Plain text search through large collections of documents is neither efficient, nor is it guaranteed to find what one is looking for. Either there are far too many results or none. Tagging is an approach to attach semantic information to documents, however, this practice is often neglected and nobody wants to re-tag documents on a large scale because of new developments. As an example: documents describing certain explosives may have to be re-tagged with "safety" because of the invention of the airbag requiring these fast-acting, gas-producing explosives.

Consequently, what is called for is a more automated approach to reach a higher semantic coverage of information in an organization. Intelligent search is a key requirement needed in any knowledge-intensive enterprise to rapidly and accurately explore and find information in today's large piles of data from the Internet, corporate file servers and applications.

Our Solutions

We create solutions to collect, process and index pieces of any type of information on a potentially large scale.

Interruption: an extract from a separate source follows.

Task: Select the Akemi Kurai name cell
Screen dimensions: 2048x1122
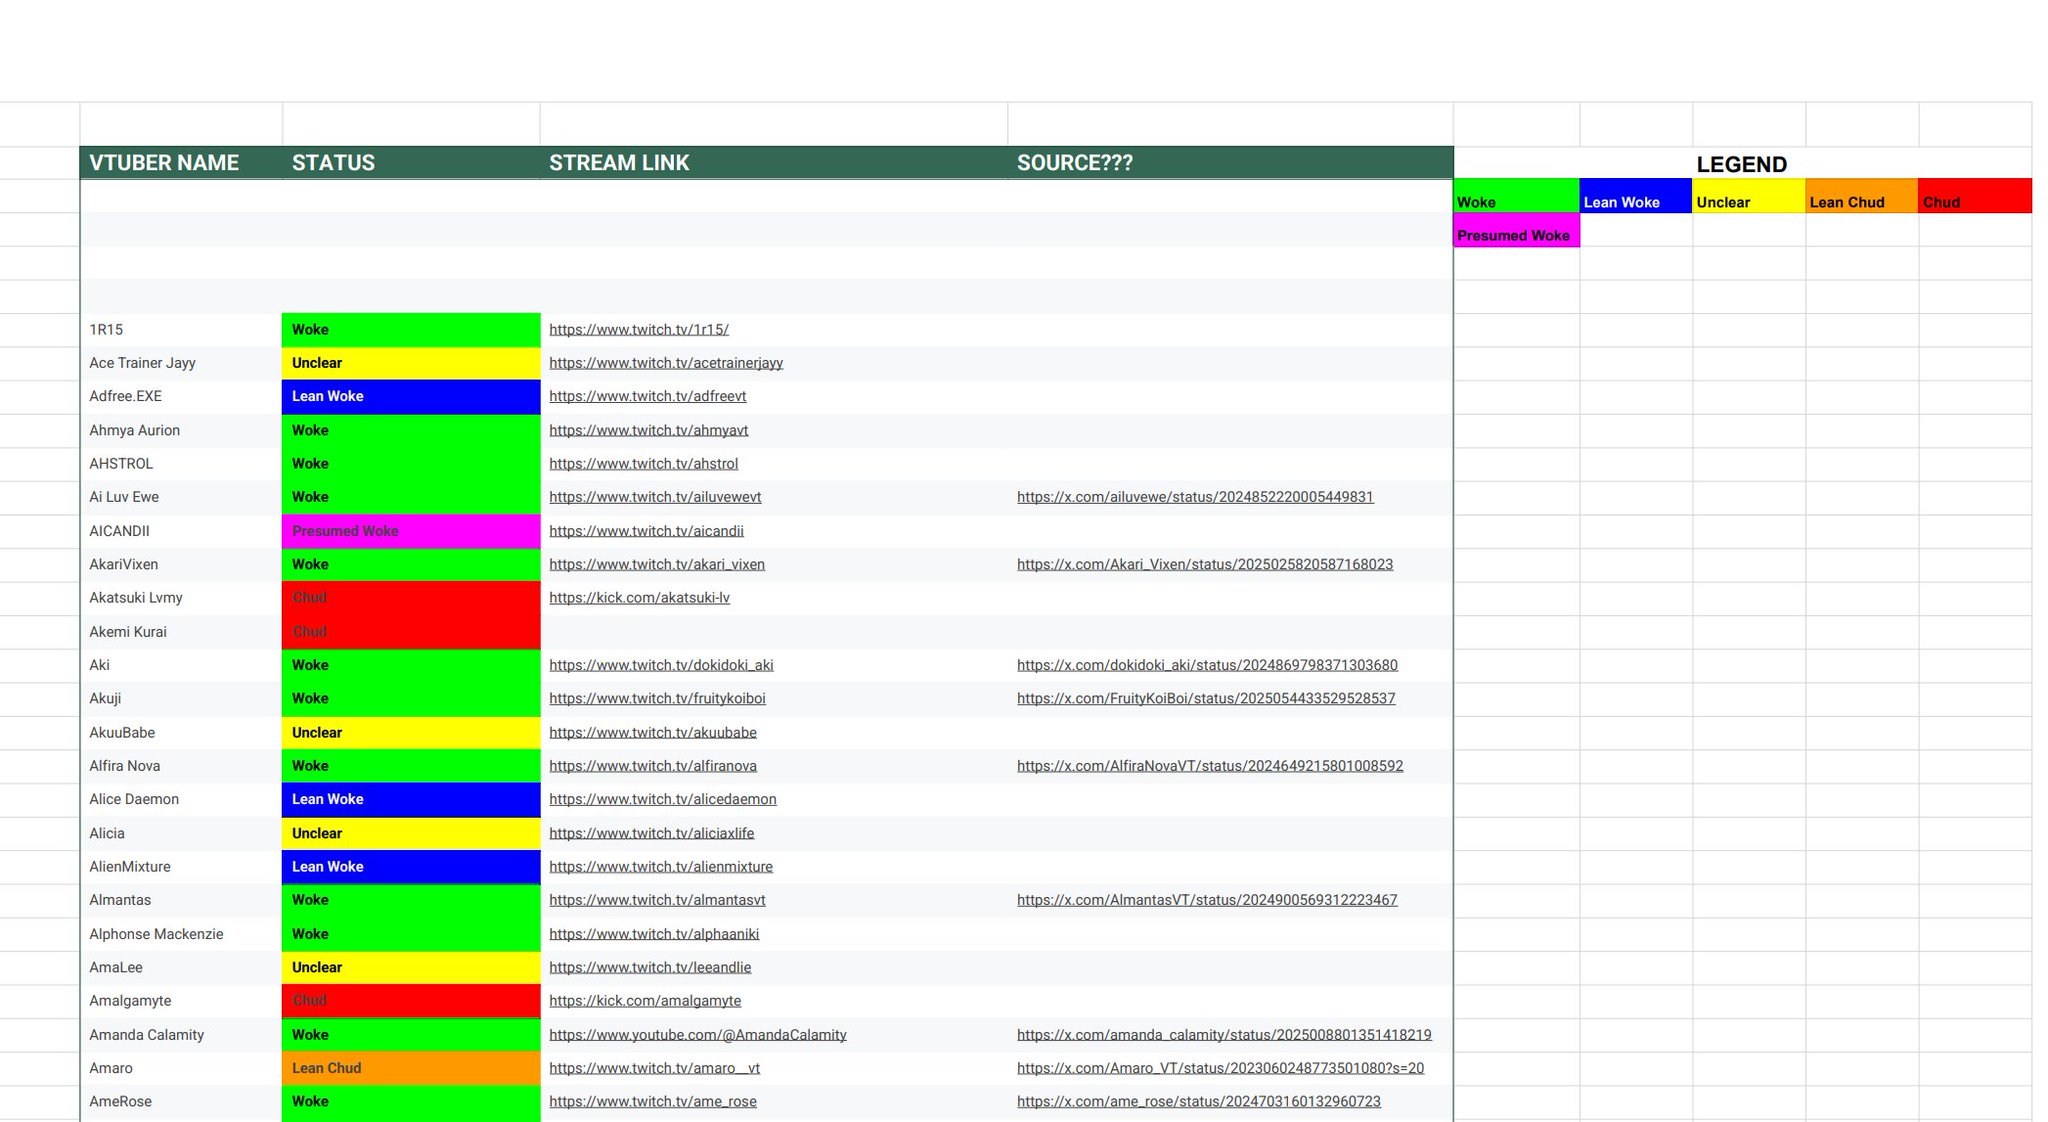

Processing includes semantic extraction and enrichment, i.e., steps necessary to automatically derive meta-data, categorizations and relationships - according to rules, linguistic heuristics, or machine learning components. This will help later with search and exploration processes but also to facilitates active alerting for users who want to be informed if there is new information matching their profiles of interest. The semantic extraction of features enables a point-and-click metaphor to easily navigate through even large unknown bodies of information. Mobile devices with their limited keyboard input capabilities greatly benefit from this approach.

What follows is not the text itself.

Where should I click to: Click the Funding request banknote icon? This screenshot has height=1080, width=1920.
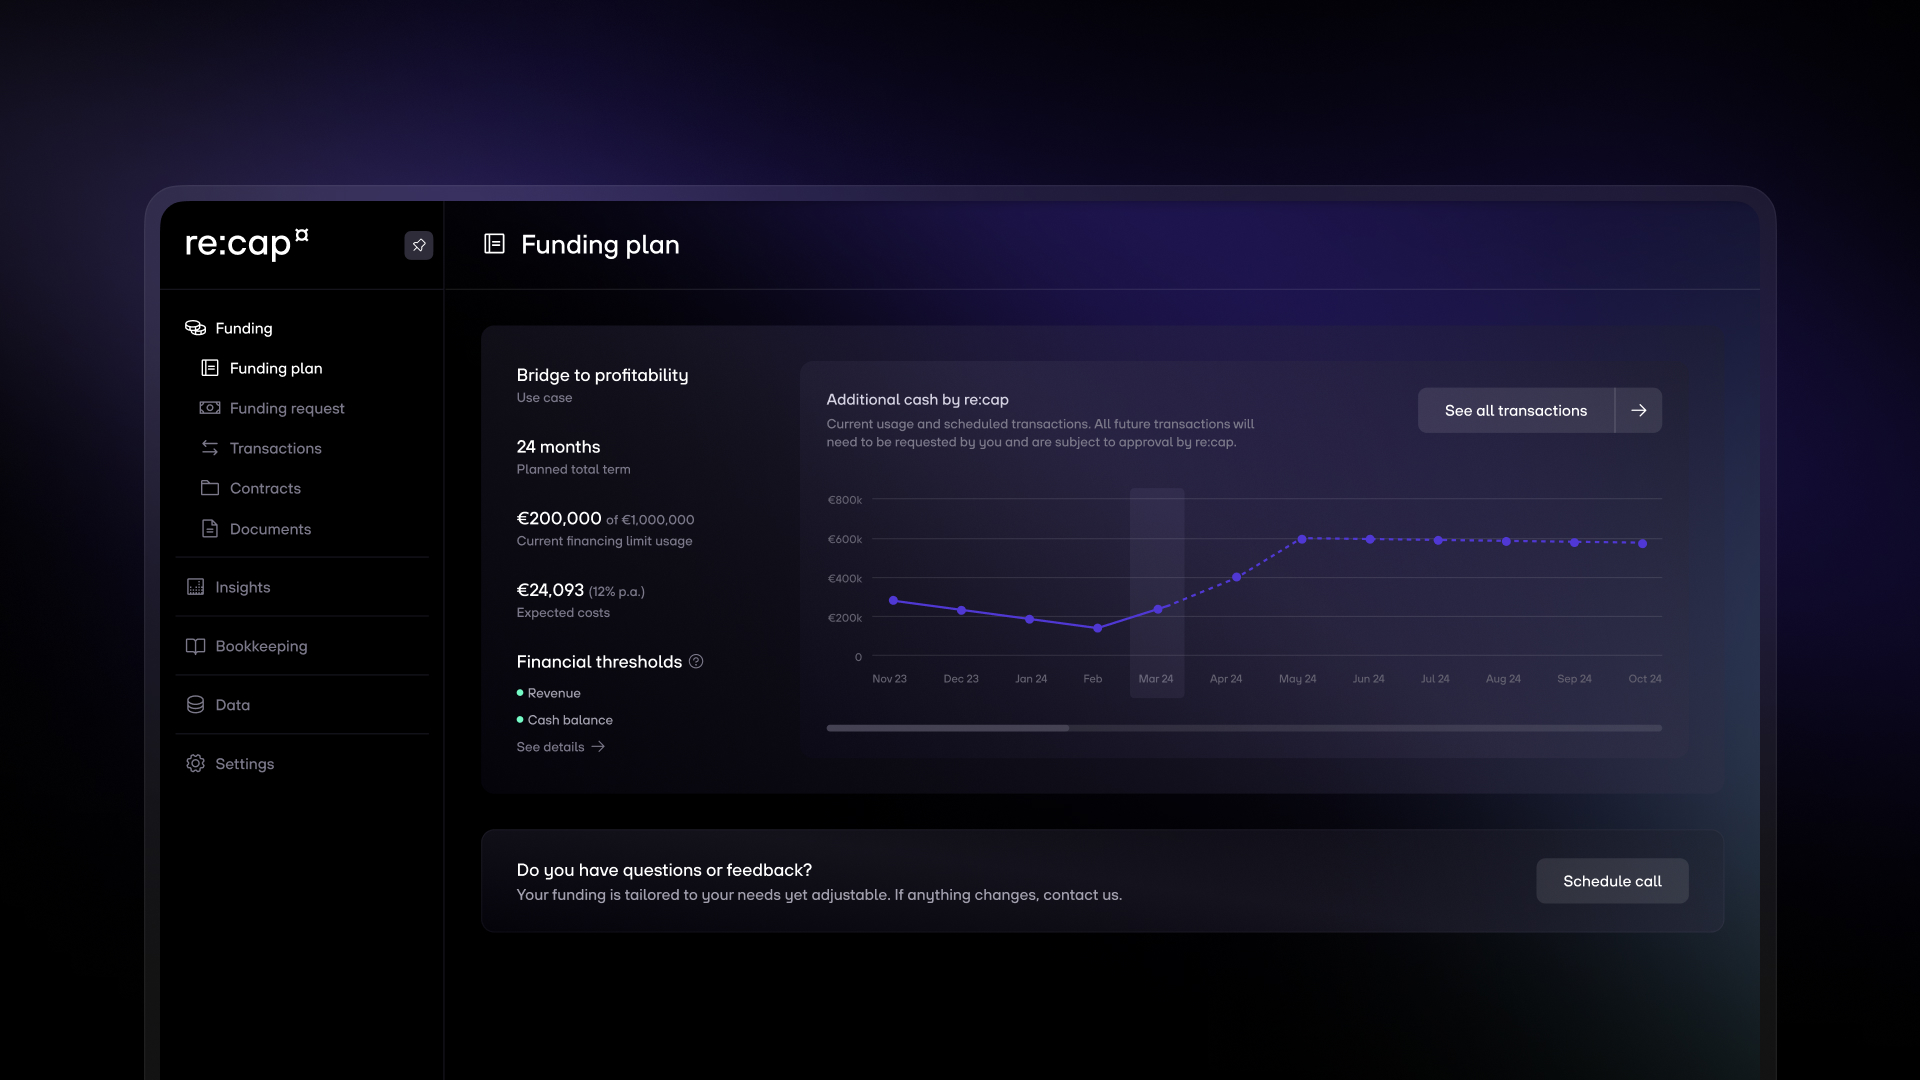210,408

We create powerful enterprise search platforms to index information from a large variety of source in one single platform and to provide a uniform search experience across all data sources. Security restrictions of source systems will be honored. We provide linguistic components for semantic enrichment and extraction of features. Where necessary, other media analytics (e.g., audio, image or video analytics) may be integrated as well. Enterprise search may also have a tight integration with Big Data solutions.
It is crucial for the success of e-commerce and information distribution sites to provide adequate search functions, but also means of exploring the products, services or information offered. We create powerful search experiences with auto-completion, recommendations and social ranking for your online shops, your intranet or your websites.
Mobile devices are characterized by cumbersome text input methods. If possible, mobile applications should offer point-and-click semantics to target smartphones and tablets. Faceted search with navigators that are determined ad-hoc and dynamically provide this even on large-scale information repositories with many meta-data fields and a mix of structured and unstructured values.
Structured data (e.g., from databases and data warehouses) and unstructured text (e.g., from websites, file systems or e-mail) are not the only media relevant for search. We can also include images, audio and video to extract meta-data, categorize and enrich, and to provide an integrated search capability over all media indexed. Visual search takes images as "search terms" and looks for matching items. Search in audio tracks may employ emotion detection, keyphrase spotting or even speech-to-text components to locate the information desired. Video search can identify moving objects or automatically provide synopses.
Many applications are retrieval-oriented, i.e., a small number of authoring users creates and manages contents of a database that is queried by many. Typical examples include telephone directories, information registers, product and service catalogues, and IT landscape documentation. Such applications can be replaced by using a small database for the authoring process but relying on a search platform for the quick retrieval according to arbitrary criteria. Linguistic features will add tolerance and more powerful search options. Search-based applications are a viable, cost-effective alternative to scaling classical database-driven services.